### GIVEN REQUEST
Rewrite the items below, changing every "Viewport" to "Window" and leaving all other text the same.

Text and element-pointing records
────────────────────
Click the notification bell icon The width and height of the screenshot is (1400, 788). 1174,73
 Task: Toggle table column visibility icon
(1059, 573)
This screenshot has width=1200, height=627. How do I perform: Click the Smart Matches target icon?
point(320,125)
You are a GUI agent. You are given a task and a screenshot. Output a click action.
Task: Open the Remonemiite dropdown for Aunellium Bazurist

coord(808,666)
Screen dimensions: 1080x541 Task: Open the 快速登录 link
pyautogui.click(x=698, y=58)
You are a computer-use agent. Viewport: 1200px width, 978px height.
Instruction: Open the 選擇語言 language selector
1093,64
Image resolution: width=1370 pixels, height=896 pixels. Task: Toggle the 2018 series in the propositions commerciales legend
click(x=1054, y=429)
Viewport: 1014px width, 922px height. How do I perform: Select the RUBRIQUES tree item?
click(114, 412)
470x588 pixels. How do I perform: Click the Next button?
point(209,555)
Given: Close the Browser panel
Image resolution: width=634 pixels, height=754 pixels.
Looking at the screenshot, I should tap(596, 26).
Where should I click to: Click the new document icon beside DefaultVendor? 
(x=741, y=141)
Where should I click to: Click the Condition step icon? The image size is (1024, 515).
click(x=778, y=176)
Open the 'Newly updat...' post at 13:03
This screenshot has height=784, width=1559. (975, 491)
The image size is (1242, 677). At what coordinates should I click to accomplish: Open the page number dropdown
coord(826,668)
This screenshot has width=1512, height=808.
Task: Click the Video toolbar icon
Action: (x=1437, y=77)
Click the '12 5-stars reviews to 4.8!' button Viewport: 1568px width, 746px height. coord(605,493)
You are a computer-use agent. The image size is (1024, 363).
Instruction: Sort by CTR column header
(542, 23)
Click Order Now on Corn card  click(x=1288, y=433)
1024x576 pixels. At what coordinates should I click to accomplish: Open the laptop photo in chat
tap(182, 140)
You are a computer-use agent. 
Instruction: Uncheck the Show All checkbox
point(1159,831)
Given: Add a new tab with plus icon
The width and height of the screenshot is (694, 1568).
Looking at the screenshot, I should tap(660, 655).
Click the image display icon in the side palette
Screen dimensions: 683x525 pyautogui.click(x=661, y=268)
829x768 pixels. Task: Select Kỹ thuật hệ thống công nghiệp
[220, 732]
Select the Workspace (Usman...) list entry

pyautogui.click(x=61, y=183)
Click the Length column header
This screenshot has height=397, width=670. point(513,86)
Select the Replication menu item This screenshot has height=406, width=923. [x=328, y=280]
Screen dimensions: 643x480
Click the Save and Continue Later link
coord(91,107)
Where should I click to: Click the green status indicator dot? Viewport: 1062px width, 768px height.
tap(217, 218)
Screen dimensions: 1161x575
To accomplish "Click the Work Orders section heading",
────────────────────
### OUTPUT OF THE TASK
Click the notification bell icon The width and height of the screenshot is (1400, 788). 1174,73
 Task: Toggle table column visibility icon
(1059, 573)
This screenshot has width=1200, height=627. How do I perform: Click the Smart Matches target icon?
point(320,125)
You are a GUI agent. You are given a task and a screenshot. Output a click action.
Task: Open the Remonemiite dropdown for Aunellium Bazurist

coord(808,666)
Screen dimensions: 1080x541 Task: Open the 快速登录 link
pyautogui.click(x=698, y=58)
You are a computer-use agent. Window: 1200px width, 978px height.
Instruction: Open the 選擇語言 language selector
1093,64
Image resolution: width=1370 pixels, height=896 pixels. Task: Toggle the 2018 series in the propositions commerciales legend
click(x=1054, y=429)
Window: 1014px width, 922px height. How do I perform: Select the RUBRIQUES tree item?
click(114, 412)
470x588 pixels. How do I perform: Click the Next button?
point(209,555)
Given: Close the Browser panel
Image resolution: width=634 pixels, height=754 pixels.
Looking at the screenshot, I should tap(596, 26).
Where should I click to: Click the new document icon beside DefaultVendor? 
(x=741, y=141)
Where should I click to: Click the Condition step icon? The image size is (1024, 515).
click(x=778, y=176)
Open the 'Newly updat...' post at 13:03
This screenshot has height=784, width=1559. (975, 491)
The image size is (1242, 677). At what coordinates should I click to accomplish: Open the page number dropdown
coord(826,668)
This screenshot has width=1512, height=808.
Task: Click the Video toolbar icon
Action: (x=1437, y=77)
Click the '12 5-stars reviews to 4.8!' button Window: 1568px width, 746px height. coord(605,493)
You are a computer-use agent. The image size is (1024, 363).
Instruction: Sort by CTR column header
(542, 23)
Click Order Now on Corn card  click(x=1288, y=433)
1024x576 pixels. At what coordinates should I click to accomplish: Open the laptop photo in chat
tap(182, 140)
You are a computer-use agent. 
Instruction: Uncheck the Show All checkbox
point(1159,831)
Given: Add a new tab with plus icon
The width and height of the screenshot is (694, 1568).
Looking at the screenshot, I should tap(660, 655).
Click the image display icon in the side palette
Screen dimensions: 683x525 pyautogui.click(x=661, y=268)
829x768 pixels. Task: Select Kỹ thuật hệ thống công nghiệp
[220, 732]
Select the Workspace (Usman...) list entry

pyautogui.click(x=61, y=183)
Click the Length column header
This screenshot has height=397, width=670. point(513,86)
Select the Replication menu item This screenshot has height=406, width=923. [x=328, y=280]
Screen dimensions: 643x480
Click the Save and Continue Later link
coord(91,107)
Where should I click to: Click the green status indicator dot? Window: 1062px width, 768px height.
tap(217, 218)
Screen dimensions: 1161x575
To accomplish "Click the Work Orders section heading",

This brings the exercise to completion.